Wskazał jednak na to, że Europejczycy do początku czerwca powinni przedstawić zmodyfikowaną koncepcję. Okresowe wykluczenie państw europejskich spod amerykańskich ceł na stal czy aluminium zostało przedłużone tylko do momentu przedłożenia europejskich propozycji – zastrzegł.
– Chcemy mieć czyste pole – podkreślił Grenell, dodając, że „tak długo, jak inni nakładają cła, my będziemy robić to samo”.
Pieknym za nadobne
Komisja Europejska ze swojej strony zagroziła wyższymi cłamina importy ze Stanów Zjednoczonych i przygotowała odpowiednią listę towarów na wypadek, gdyby prezydent Donald Trump zastosował cła karne także wobec produktów Wspólnoty.
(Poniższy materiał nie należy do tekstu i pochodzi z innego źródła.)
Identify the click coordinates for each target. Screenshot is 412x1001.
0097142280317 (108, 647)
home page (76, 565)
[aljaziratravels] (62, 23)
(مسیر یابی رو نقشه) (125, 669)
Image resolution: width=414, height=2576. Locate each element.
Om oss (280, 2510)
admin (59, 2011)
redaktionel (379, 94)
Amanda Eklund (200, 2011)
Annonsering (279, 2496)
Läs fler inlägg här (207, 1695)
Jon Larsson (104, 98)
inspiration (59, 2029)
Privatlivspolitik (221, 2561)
Bruksela krytykuje argumentację Waszyngtonu, jakoby aktualny handel transatlantycki odbywał się na niesprawiedliwy zasadach.
Dodatkowe obciążenie
Unia Europejska pobiera wysokie cła na importy amerykańskich produktów np. z sektora rolnego. Relacje handlowe USA i Unii Europejskiej są obecnie dodatkowo obciążone zerwaniem przez USA umowy nuklearnej z Iranem i groźbą sankcji wobec tego kraju.
Niemiecki minister gospodarki Peter Altmaier (CDU) jest zdania, że nowe amerykańskie sankcje przeciwko Iranowi będą miały także dotkliwe konsekwencje dla niemieckich i europejskich firm. – Nie mamy żadnych prawnych możliwości, aby chronić niemieckie firmy przed decyzjami amerykańskiego rządu lub starać się, by zostały one z tego wykluczone – powiedział minister Altmaier w rozmowie z Deutschlandradio.
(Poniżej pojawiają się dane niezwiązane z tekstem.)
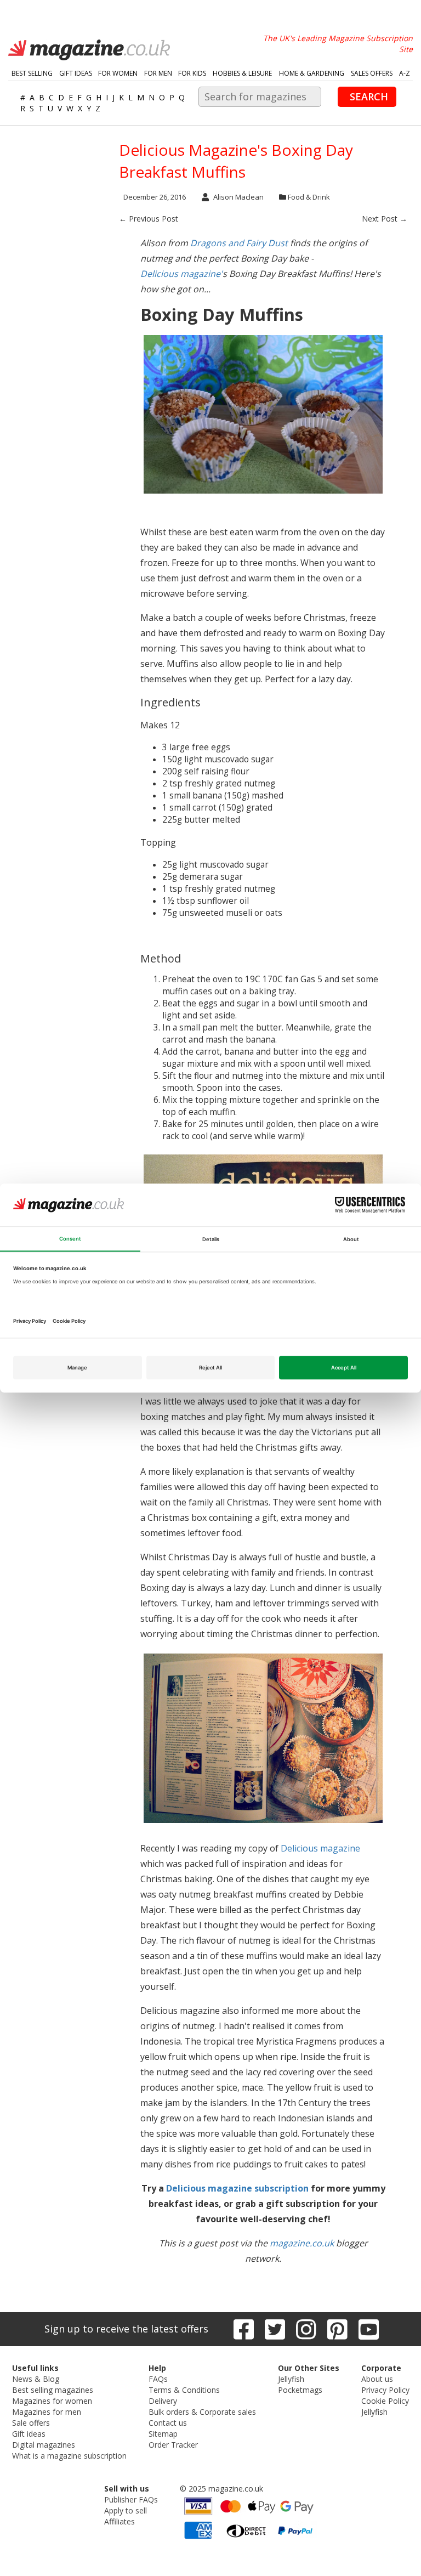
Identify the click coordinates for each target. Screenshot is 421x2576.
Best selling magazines (52, 2390)
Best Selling (32, 73)
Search (369, 96)
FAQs (158, 2379)
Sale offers (31, 2423)
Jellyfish (291, 2379)
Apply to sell (125, 2510)
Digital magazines (43, 2444)
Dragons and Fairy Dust (239, 243)
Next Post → (384, 218)
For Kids (192, 73)
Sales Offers (371, 73)
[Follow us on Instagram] (306, 2329)
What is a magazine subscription (69, 2455)
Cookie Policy (385, 2401)
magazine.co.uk (302, 2243)
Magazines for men (46, 2412)
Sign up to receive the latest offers (126, 2328)
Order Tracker (173, 2444)
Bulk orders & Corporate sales (202, 2412)
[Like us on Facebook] (243, 2329)
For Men (158, 73)
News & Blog (35, 2379)
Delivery (163, 2401)
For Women (118, 73)
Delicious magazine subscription (237, 2188)
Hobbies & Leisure (242, 73)
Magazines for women (52, 2401)
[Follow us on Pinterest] (337, 2329)
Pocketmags (300, 2390)
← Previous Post (148, 218)
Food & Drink (309, 197)
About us (377, 2379)
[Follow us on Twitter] (275, 2329)
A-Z (404, 73)
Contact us (168, 2423)
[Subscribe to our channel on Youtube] (368, 2329)
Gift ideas (28, 2433)
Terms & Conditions (184, 2390)
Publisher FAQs (131, 2499)
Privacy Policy (385, 2390)
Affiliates (119, 2521)
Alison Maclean (238, 197)
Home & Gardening (311, 73)
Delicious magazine (320, 1848)
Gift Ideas (75, 73)
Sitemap (163, 2433)
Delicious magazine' (181, 274)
Miecz Damoklesa nad niemiecką gospodarką
Amerykańskie sankcje wobec Iranu dotknęłyby także niemieckie przedsiębiorstwa mające relacje handlowe z Teheranem i jednocześnie działające w USA. Ambasador Grenell wezwał niemiecką gospodarkę, by natychmiast zaprzestała swojej działalności w Iranie, co spotkało się z ostrą krytyką Niemiec.
– Jest to potężny miecz Damoklesa – powiedział Volker Treier, wiceprezes Niemieckiej Izby Przemysłowo-Handlowej DIHK na temat amerykańskich sankcji wobec Iranu. Szef DIHK Eric Schweitzer domaga się od niemieckiego rządu, by udzielił poręczeń na transakcje już zawarte z Iranem.
Po zawarciu w roku 2015 umowy z Iranem o wstrzymaniu irańskiego programu badań jądrowych rząd w Berlinie zachęcał niemiecką gospodarkę do planowaniainwestycji także w Iranie. Teraz rząd koalicyjny musi działać na rzecz ograniczenia szkód i utrzymania bieżących umów – powiedział szef DIHK w rozmowie z „Passauer Neue Presse”. Jego zdaniem konieczne jest także, żeby rząd Niemiec wraz z partnerami w UE przyjął spójne stanowisko wobec USA i domagał się gwarantowanych przez prawo, wiążących relacji ekonomicznych.